→ **Treść zadania A**: Jaki kolor według tekstu o blue fish bardziej przypomina to stworzenie?
→ **Treść zadania B**: Skopiuj bez zmian z tekstu o blue fish fragment od słów "sobota, 3 lutego" aż do słów "być bardziej przyjazny..." włącznie.
→ **Treść zadania C**: Wypisz wszystkie słowa, które w tekście o blue fish ujęto w cudzysłów.

Poniżej zamieszczam odnośnik do galerii zdjęć z mojej "wyprawy" (okrojony trochę, ale przedstawia to co trzeba :-)


sobota, 3 lutego 2007

Blue Fish

Tutaj nazywają to blue fish, choć według mnie kolor tego czegoś bardziej przypomina zieleń, a do tego za dużo z rybą nie ma to wspólnego... Co to i dlaczego o tym pisze? Mam nadzieję, że wiecie co meduza potrafi na ludzkiej skórze wykonać. Ta "rybka" potrafi podobne rzeczy, ale o trochę mniejszej sile rażenia, tyle tylko, że to COŚ jest bardzo długie i cienkie (jak nitka lub cienki sznurek), a jak zaplatasz się to nawet odplątując "parzysz" się, a zaplątać się wyjątkowo łatwo :-(


Cóż zawsze musi być ten pierwszy raz... Tym razem mój. Ałłł, moja noga... Czasem ocean mógłby być bardziej przyjazny...

→ **Podane informacje**:
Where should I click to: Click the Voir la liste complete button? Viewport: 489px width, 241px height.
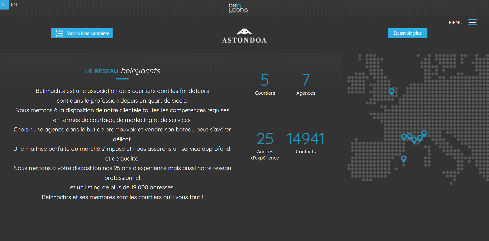coord(82,33)
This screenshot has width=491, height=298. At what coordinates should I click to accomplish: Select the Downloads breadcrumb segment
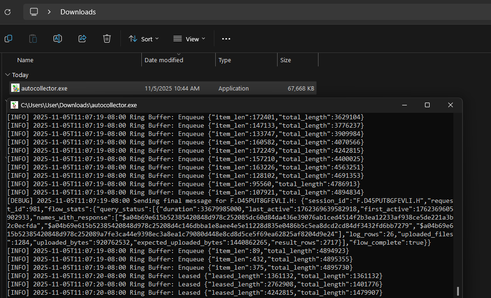[78, 12]
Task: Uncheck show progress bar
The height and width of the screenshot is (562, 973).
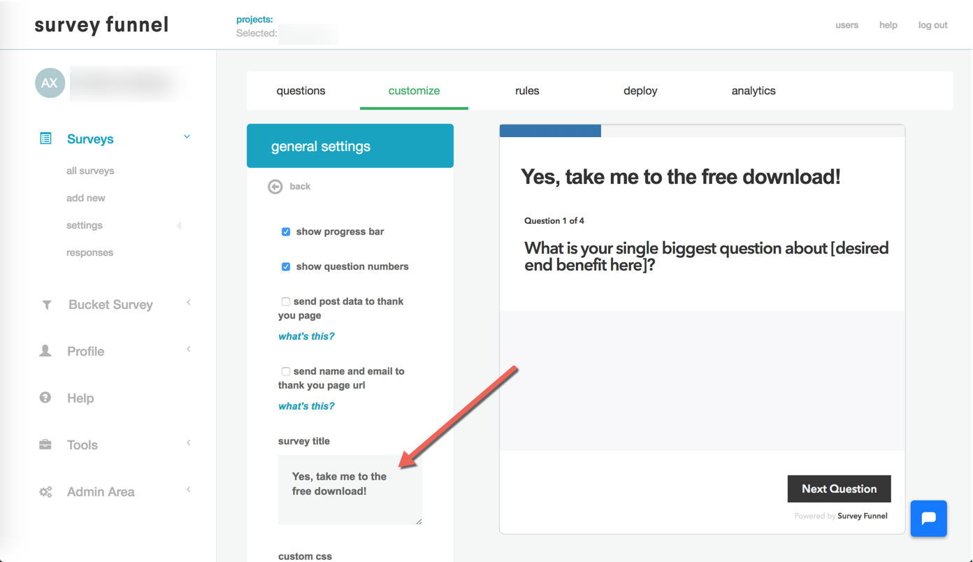Action: click(286, 231)
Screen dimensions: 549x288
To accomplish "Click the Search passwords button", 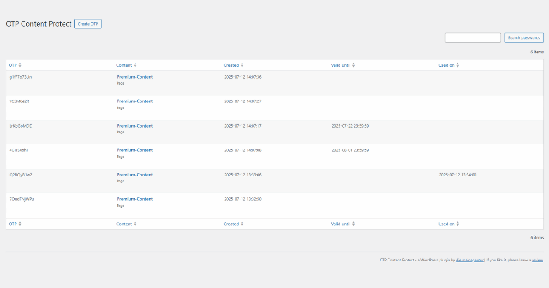I will (x=524, y=38).
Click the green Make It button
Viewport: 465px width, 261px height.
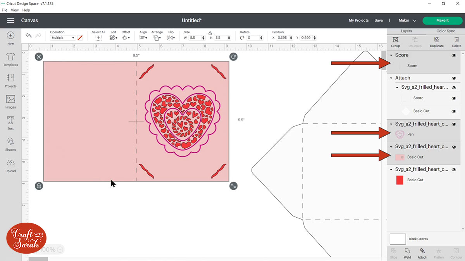coord(442,21)
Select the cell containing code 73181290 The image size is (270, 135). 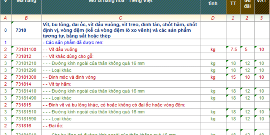pyautogui.click(x=26, y=70)
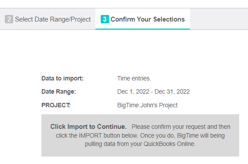Click empty step bar right of Confirm tab
The height and width of the screenshot is (164, 248).
[219, 19]
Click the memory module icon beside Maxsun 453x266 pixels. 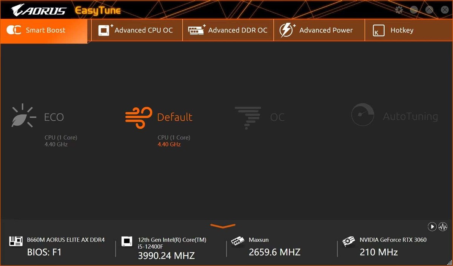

→ **Odpowiedź do zadania A**: Zieleń.

→ **Odpowiedź do zadania B**:
sobota, 3 lutego 2007

Blue Fish

Tutaj nazywają to blue fish, choć według mnie kolor tego czegoś bardziej przypomina zieleń, a do tego za dużo z rybą nie ma to wspólnego... Co to i dlaczego o tym pisze? Mam nadzieję, że wiecie co meduza potrafi na ludzkiej skórze wykonać. Ta "rybka" potrafi podobne rzeczy, ale o trochę mniejszej sile rażenia, tyle tylko, że to COŚ jest bardzo długie i cienkie (jak nitka lub cienki sznurek), a jak zaplatasz się to nawet odplątując "parzysz" się, a zaplątać się wyjątkowo łatwo :-(


Cóż zawsze musi być ten pierwszy raz... Tym razem mój. Ałłł, moja noga... Czasem ocean mógłby być bardziej przyjazny...

→ **Odpowiedź do zadania C**: wyprawy, rybka, parzysz